Work task: Reproduce verbatim the lines of the listing below, starting at the line containing "Identify the location of callout-text: Dollarimerkki" and ending at the line containing "This screenshot has height=486, width=376.", with both of those lines included.

[Collected data entries]
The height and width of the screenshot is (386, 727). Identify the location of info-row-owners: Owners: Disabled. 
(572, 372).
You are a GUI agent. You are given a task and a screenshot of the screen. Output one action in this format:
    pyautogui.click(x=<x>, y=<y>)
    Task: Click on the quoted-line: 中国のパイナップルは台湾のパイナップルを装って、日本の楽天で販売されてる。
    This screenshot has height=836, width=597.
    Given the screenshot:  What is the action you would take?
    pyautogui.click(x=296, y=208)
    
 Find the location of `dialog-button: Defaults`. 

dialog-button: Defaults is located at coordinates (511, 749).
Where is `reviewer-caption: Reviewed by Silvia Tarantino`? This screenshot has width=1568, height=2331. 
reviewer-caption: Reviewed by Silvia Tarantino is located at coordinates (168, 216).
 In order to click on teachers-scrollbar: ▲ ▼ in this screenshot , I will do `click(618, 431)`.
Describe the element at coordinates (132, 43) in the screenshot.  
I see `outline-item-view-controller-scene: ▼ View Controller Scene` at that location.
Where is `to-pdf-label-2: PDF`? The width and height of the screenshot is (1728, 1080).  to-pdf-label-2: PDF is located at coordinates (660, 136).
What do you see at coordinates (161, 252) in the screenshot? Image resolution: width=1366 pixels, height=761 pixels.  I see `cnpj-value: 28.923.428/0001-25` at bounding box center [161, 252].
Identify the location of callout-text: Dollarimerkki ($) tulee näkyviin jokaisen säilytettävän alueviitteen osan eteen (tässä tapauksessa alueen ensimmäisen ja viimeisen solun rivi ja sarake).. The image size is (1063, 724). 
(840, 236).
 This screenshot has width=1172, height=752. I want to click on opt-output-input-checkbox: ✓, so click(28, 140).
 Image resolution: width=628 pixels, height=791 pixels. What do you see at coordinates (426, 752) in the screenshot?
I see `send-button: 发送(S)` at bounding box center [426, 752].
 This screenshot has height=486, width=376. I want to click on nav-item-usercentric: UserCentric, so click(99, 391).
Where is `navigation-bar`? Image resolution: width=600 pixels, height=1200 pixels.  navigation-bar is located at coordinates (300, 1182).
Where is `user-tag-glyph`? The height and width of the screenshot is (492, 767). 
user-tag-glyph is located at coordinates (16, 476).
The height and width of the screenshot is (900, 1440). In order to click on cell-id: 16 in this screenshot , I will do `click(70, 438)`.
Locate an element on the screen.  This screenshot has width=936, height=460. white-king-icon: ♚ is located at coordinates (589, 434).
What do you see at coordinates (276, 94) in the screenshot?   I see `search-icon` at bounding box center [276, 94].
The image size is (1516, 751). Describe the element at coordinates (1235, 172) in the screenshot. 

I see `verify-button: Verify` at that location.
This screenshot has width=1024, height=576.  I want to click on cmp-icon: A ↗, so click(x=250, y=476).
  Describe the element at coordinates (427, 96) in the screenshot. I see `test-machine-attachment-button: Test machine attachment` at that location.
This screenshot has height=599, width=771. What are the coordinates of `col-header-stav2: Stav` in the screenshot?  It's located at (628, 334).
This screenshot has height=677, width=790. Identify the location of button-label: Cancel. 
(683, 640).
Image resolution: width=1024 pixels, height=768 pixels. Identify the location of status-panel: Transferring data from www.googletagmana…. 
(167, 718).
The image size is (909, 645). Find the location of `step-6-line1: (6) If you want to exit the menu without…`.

Output for this task:
Identify the location of callout-text: Dollarimerkki ($) tulee näkyviin jokaisen säilytettävän alueviitteen osan eteen (tässä tapauksessa alueen ensimmäisen ja viimeisen solun rivi ja sarake).. The image size is (1063, 724). 
(840, 236).
 This screenshot has width=1172, height=752. I want to click on opt-output-input-checkbox: ✓, so click(28, 140).
 Image resolution: width=628 pixels, height=791 pixels. What do you see at coordinates (426, 752) in the screenshot?
I see `send-button: 发送(S)` at bounding box center [426, 752].
 This screenshot has height=486, width=376. I want to click on nav-item-usercentric: UserCentric, so click(99, 391).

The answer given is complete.